Normally, Harley would have ignored either look and forged ahead. Even the great Tony Stark couldn't actually tell Harley what to do, or keep him from doing his own thing. The eleven year old who had been sullen was now a fifteen year old with enough confidence to shake off the world if he had to.
But he glanced at Peter.
Harley was bad at estimating ages, but he was pretty sure Peter had to be younger, and that lit an unexpected feeling of protectiveness in his gut. Abby was ten now, but she was still firmly in the phase of life where she needed Harley looking out for her. And that didn't just mean keeping those idiots at school from messing with her — he also watched out to make sure she was okay in the other ways that matter. Like not stressing when mom was taking too many extra shifts at the diner. Or not getting sad when other kids had their dads come to school for stuff.

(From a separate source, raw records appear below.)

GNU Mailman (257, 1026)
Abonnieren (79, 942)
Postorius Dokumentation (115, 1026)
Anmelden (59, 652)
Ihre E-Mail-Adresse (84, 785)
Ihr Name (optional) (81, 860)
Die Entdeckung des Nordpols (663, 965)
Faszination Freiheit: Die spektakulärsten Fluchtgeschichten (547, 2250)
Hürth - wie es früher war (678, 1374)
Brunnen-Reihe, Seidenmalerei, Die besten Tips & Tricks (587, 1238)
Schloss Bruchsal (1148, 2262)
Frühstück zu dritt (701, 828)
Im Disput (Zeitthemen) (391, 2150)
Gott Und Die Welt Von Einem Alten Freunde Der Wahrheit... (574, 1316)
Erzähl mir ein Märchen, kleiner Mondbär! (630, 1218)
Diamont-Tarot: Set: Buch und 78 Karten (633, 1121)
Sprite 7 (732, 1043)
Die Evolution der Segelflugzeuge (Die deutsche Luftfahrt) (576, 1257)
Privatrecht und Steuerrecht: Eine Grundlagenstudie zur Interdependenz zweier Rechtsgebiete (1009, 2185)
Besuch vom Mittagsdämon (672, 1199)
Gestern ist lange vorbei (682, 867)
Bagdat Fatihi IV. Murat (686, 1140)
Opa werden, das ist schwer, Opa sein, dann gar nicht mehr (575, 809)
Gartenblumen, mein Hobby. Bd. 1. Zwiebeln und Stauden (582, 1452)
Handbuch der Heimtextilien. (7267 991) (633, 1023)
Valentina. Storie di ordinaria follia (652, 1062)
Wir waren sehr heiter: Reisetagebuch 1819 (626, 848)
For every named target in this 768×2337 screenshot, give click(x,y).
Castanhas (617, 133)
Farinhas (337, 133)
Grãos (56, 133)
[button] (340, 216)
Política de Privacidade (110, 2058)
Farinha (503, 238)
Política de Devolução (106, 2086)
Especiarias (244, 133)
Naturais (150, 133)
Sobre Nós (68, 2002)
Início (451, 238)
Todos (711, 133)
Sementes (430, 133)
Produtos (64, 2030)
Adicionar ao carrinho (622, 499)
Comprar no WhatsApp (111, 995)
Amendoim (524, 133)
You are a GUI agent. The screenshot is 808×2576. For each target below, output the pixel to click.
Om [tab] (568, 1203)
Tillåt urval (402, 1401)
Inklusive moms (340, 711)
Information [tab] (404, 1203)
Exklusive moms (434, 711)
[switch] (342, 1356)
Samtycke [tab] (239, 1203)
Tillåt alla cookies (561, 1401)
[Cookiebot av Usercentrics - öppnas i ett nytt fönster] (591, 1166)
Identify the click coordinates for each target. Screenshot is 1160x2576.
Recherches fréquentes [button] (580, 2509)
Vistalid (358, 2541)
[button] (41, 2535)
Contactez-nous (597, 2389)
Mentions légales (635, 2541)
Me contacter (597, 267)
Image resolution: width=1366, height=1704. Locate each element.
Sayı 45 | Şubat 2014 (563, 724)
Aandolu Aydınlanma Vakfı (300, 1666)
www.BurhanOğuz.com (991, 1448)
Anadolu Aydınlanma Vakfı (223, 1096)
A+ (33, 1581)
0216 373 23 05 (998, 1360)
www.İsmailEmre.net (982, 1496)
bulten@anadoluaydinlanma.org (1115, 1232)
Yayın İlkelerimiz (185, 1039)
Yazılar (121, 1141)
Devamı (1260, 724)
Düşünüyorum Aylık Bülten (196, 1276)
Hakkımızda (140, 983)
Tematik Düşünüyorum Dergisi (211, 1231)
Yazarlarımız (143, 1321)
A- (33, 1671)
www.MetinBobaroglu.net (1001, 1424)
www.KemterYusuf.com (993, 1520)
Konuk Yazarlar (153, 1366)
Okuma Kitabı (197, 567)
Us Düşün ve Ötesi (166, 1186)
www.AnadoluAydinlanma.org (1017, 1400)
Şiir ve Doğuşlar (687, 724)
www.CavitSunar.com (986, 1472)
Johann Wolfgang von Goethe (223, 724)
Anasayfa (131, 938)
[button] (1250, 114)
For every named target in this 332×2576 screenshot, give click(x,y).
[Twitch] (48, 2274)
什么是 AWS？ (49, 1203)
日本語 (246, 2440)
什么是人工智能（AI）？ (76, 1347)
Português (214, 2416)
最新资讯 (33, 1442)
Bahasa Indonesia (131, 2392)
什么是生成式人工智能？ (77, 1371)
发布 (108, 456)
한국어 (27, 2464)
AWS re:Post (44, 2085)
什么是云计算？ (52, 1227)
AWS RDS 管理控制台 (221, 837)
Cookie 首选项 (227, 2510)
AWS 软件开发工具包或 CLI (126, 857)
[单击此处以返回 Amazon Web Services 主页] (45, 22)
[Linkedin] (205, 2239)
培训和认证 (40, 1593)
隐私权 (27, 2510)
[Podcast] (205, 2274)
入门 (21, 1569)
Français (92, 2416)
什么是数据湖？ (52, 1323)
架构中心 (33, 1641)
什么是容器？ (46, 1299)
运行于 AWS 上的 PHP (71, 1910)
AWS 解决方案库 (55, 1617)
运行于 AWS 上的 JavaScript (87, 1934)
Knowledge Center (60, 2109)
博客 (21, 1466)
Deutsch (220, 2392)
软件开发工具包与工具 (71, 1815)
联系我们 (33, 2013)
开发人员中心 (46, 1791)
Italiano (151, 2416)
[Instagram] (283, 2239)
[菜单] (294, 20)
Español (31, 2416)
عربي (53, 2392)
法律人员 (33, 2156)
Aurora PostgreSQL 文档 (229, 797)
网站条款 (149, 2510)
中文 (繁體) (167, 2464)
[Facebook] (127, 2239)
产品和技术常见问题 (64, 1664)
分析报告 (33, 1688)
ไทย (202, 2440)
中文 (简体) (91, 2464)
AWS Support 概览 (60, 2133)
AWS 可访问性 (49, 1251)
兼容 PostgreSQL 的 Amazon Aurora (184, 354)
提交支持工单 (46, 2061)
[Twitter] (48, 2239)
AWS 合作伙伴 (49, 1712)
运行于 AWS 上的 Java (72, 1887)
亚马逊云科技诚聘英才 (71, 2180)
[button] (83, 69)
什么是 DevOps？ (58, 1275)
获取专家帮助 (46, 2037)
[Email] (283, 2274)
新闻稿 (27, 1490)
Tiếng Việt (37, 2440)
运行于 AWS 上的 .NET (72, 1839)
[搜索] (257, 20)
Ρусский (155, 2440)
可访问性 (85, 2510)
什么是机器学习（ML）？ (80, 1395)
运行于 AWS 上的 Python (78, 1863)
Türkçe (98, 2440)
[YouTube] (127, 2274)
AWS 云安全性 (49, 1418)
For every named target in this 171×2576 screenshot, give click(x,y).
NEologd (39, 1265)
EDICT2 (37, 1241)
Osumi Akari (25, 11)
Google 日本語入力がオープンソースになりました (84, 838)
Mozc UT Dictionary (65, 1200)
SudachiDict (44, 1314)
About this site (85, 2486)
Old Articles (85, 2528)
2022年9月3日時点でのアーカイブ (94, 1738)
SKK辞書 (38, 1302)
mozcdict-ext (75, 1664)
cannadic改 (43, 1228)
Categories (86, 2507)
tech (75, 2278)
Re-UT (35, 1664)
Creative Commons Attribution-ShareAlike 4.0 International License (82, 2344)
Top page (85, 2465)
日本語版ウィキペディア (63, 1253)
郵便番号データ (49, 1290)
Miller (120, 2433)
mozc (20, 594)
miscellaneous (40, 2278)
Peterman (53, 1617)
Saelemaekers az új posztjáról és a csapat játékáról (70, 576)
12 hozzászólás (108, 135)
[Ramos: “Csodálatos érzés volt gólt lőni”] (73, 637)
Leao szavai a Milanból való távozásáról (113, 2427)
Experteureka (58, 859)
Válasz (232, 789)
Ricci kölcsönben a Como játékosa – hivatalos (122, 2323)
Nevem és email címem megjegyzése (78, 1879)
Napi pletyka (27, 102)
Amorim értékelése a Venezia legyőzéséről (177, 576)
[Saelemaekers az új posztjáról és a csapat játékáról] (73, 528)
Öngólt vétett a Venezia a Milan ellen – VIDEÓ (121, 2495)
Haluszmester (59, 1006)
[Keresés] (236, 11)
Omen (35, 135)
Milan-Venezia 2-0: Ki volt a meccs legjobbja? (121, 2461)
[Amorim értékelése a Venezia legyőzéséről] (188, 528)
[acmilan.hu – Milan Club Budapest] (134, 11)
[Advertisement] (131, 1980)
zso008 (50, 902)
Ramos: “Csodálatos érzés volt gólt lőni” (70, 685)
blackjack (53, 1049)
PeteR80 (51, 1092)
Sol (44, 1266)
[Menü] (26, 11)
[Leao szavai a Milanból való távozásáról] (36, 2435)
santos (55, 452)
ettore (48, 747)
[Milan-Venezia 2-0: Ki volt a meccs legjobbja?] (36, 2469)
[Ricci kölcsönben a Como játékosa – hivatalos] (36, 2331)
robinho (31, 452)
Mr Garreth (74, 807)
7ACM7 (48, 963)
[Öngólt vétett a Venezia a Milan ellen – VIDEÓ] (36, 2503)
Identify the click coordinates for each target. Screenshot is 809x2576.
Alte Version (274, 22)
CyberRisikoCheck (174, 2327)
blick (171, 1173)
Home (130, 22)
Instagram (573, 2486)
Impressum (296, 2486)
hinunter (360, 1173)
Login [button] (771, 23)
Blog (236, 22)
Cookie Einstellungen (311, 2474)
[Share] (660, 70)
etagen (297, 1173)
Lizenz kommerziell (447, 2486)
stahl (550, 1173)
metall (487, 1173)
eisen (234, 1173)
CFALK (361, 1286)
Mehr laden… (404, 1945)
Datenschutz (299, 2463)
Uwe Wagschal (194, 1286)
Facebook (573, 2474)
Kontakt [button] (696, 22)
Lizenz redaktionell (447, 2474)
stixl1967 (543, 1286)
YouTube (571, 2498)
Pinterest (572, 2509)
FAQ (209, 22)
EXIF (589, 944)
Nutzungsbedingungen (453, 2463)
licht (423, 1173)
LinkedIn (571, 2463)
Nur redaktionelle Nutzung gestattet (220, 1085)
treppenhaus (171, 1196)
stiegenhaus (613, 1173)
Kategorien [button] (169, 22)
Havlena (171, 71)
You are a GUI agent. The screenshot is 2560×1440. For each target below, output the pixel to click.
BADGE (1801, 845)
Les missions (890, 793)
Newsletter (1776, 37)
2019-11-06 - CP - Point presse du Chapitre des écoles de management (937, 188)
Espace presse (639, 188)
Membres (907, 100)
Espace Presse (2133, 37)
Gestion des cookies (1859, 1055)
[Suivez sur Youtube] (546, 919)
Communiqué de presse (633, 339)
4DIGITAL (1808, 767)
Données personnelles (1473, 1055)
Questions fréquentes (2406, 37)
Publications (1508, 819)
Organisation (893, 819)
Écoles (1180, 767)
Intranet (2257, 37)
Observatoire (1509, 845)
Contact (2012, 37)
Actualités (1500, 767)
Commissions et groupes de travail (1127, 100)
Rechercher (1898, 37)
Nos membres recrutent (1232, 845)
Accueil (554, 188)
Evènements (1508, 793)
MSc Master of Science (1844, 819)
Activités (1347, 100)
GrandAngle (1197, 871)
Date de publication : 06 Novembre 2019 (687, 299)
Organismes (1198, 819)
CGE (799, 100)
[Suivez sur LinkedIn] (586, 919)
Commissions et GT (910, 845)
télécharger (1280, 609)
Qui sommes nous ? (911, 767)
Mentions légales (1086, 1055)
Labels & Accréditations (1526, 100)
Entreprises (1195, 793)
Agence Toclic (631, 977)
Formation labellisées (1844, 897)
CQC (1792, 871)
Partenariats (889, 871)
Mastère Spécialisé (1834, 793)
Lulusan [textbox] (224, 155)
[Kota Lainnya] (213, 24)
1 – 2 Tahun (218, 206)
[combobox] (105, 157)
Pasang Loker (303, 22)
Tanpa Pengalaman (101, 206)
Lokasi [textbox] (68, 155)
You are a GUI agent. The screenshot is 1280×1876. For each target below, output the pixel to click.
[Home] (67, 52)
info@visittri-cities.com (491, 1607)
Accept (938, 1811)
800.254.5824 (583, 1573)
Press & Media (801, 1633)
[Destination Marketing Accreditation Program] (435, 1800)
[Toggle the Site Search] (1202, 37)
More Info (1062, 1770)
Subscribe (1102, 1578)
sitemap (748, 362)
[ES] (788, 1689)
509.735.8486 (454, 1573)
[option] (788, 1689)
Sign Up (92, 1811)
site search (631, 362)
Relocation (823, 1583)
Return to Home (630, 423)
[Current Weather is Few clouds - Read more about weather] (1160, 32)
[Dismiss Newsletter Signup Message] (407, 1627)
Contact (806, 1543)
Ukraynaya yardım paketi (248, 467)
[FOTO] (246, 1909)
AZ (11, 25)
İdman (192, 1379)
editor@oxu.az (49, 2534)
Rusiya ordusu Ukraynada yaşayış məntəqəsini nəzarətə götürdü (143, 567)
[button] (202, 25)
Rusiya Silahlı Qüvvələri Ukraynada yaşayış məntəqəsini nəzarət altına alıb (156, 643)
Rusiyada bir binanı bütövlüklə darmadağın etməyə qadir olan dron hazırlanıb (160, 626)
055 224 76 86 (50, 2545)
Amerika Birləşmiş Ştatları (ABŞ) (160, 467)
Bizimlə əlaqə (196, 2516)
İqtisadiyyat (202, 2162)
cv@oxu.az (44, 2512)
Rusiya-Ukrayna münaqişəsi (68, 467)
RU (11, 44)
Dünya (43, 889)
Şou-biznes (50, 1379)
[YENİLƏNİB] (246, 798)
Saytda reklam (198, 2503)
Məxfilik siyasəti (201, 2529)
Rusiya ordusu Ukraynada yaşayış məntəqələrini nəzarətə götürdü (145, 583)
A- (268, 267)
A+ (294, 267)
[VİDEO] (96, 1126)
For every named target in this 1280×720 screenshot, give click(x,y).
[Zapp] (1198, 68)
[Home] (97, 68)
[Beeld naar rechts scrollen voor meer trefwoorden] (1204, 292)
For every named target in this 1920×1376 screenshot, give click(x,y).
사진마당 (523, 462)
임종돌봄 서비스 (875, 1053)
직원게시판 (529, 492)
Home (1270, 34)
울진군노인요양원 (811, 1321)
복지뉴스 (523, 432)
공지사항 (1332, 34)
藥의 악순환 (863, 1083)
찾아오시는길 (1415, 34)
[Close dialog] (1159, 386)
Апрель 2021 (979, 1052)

Harley was a big brother before he was anything else. He didn't know how close in age he and Peter were, but still. That was a kid that basically screamed 'I'm adorable; keep me safe.'
So he sighed.
"It's fine," he said. "At least I'll have time to catch up on all the good dirt on Tony that I've missed."
Now the look Tony shot him was a mix of approving and warning.
Harley chuckled. Maybe this would be okay after all.
Literally less than two hours later — they weren't even fully out of Tennessee yet and things were going badly — he was proven wrong.
"I am sorry, sir," JARVIS was saying from Tony's phone. "Because I have limited scanners available, I was unable to anticipate the issue with the engine."
"Crap piece of automotive junk." Tony sat sideways on his seat, feet kicking at the gravel on the side of the road. "What kind of car can't even go up and down hills without overheating?"
"To be fair," Peter said, "They're kind of mountains, not hills."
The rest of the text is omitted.